Confession: I'm obsessed with female underwear. Naw, I don't wear it myself -- at least not since the "college days" -- but I absolutely fucking live for that moment when the random female I've somehow conned into coming back to
Le Pad de Ken unbuttons her jeans then slowly sheds them, revealing the magical undergarments. There's also a lot to be said for the sight of said underwear balled up on the floor the next morning, or hidden between the sheets. Hell, sometimes I'll even bury my face in the Kennette's underwear drawer like a friggin' six year old bobbing for apples, just for the sheer delight of it.

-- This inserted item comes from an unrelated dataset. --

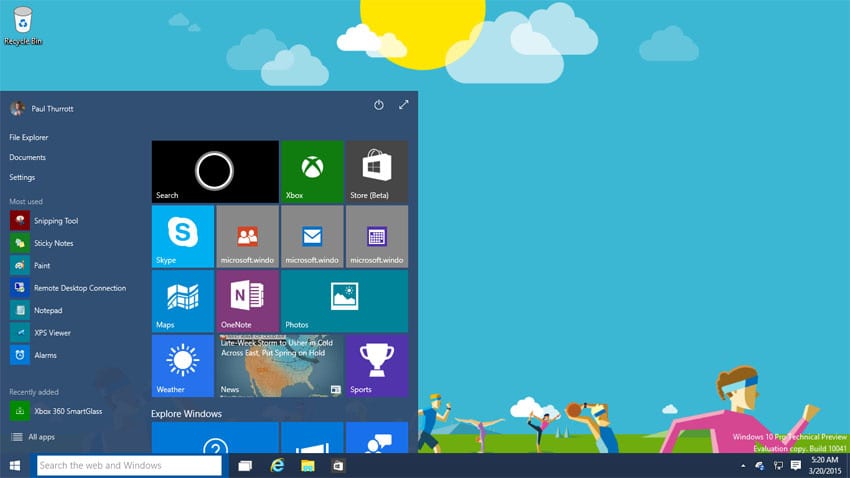Open the OneNote tile
The height and width of the screenshot is (478, 850).
coord(247,300)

Simply put, female underwear = awesome.
So last weekend, after the Kennette and I completed a little something I like to call the bedroom floor facedown slalom, I found her thong in the corner of the room. Joking, I picked it up and stuffed it in my mouth, as I've threatened to do on many occasions. Stunned, she turned around quick and blurted, "Hey, those were expensive."
With that, she plucked the tiny millimeter of fabric still outside my mouth and gave the undies a solid yank, retrieving them, along with a bonus prize in the form of my permanent retainer -- a small, inch-long piece of metal which runs along the back of my bottom teeth to prevent nature from undoing years of orthodontics.
Now, the fucking thing's been there since I was 16, so, as you might imagine, it hurt like a world class motherfucker. So I scream. And my mouth starts gushing blood as the metal scraped my cheek and tongue on the way out. So she starts screaming as well. And I'm standing there, watching blood pour from my mouth wondering how something that seemed so cool at the time could have gone so horribly wrong.
A few hours later, calm was restored. My dentist replaced the retainer Monday morning, and I duly promised to never ever again attempt to ingest a Kennette's panties. Unless, of course, she's wearing them.